Stored records
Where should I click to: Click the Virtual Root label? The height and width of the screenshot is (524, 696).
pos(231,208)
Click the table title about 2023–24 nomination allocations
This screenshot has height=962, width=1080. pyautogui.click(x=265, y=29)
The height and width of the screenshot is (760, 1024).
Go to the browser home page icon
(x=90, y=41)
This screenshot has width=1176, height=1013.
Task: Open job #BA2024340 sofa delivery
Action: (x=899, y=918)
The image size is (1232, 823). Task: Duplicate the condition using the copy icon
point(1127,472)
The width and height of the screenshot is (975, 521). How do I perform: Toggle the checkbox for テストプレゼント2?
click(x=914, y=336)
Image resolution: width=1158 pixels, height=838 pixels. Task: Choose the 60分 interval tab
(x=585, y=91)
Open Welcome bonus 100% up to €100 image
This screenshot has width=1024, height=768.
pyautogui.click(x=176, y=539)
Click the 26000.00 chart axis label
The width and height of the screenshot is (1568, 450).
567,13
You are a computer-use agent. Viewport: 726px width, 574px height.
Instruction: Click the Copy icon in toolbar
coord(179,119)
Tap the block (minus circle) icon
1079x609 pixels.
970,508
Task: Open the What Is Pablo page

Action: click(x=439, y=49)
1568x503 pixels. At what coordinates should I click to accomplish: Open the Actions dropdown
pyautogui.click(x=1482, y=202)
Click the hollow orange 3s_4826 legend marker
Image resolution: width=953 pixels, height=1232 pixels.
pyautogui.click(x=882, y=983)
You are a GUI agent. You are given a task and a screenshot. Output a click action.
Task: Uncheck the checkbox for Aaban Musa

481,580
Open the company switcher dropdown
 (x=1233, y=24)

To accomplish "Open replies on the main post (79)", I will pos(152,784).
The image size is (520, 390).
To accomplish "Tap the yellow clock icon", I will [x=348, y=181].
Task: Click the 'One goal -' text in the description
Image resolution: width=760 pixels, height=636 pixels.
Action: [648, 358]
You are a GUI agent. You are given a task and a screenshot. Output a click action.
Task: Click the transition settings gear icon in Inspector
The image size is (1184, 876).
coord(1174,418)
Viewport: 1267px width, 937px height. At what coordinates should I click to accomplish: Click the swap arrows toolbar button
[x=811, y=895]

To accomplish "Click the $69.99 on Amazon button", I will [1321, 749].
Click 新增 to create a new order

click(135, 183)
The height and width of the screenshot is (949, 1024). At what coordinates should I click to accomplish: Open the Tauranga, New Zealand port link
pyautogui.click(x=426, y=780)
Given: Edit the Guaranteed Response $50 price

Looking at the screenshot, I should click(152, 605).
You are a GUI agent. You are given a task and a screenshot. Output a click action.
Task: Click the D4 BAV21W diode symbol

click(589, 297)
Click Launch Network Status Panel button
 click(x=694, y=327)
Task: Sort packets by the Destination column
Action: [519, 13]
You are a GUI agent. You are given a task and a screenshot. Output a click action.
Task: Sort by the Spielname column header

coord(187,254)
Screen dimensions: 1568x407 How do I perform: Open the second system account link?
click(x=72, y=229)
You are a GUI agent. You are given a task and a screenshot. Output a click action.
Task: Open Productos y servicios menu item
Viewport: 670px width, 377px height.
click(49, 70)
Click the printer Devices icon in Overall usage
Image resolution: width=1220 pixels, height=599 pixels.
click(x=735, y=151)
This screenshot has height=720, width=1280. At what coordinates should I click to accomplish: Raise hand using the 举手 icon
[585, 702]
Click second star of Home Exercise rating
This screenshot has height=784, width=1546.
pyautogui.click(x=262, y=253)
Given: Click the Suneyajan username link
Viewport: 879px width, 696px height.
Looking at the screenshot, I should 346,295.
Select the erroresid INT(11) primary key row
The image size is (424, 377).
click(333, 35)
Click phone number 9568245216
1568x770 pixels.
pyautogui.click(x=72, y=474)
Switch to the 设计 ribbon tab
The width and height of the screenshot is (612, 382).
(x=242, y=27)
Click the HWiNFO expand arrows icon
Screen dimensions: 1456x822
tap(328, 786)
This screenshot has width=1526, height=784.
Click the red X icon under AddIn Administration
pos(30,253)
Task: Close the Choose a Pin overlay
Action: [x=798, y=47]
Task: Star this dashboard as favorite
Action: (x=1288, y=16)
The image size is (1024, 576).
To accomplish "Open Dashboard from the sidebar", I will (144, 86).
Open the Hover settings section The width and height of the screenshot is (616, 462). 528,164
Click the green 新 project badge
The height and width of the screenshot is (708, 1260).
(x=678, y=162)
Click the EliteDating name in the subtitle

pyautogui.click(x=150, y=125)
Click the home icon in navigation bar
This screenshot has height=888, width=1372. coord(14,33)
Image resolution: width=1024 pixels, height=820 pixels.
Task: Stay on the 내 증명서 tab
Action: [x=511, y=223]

Stated goal
Locate every line in the records that contains the word "label", and copy each of those lines out in full.

Finished task
Where should I click to: Click the Virtual Root label? The height and width of the screenshot is (524, 696).
Click the 26000.00 chart axis label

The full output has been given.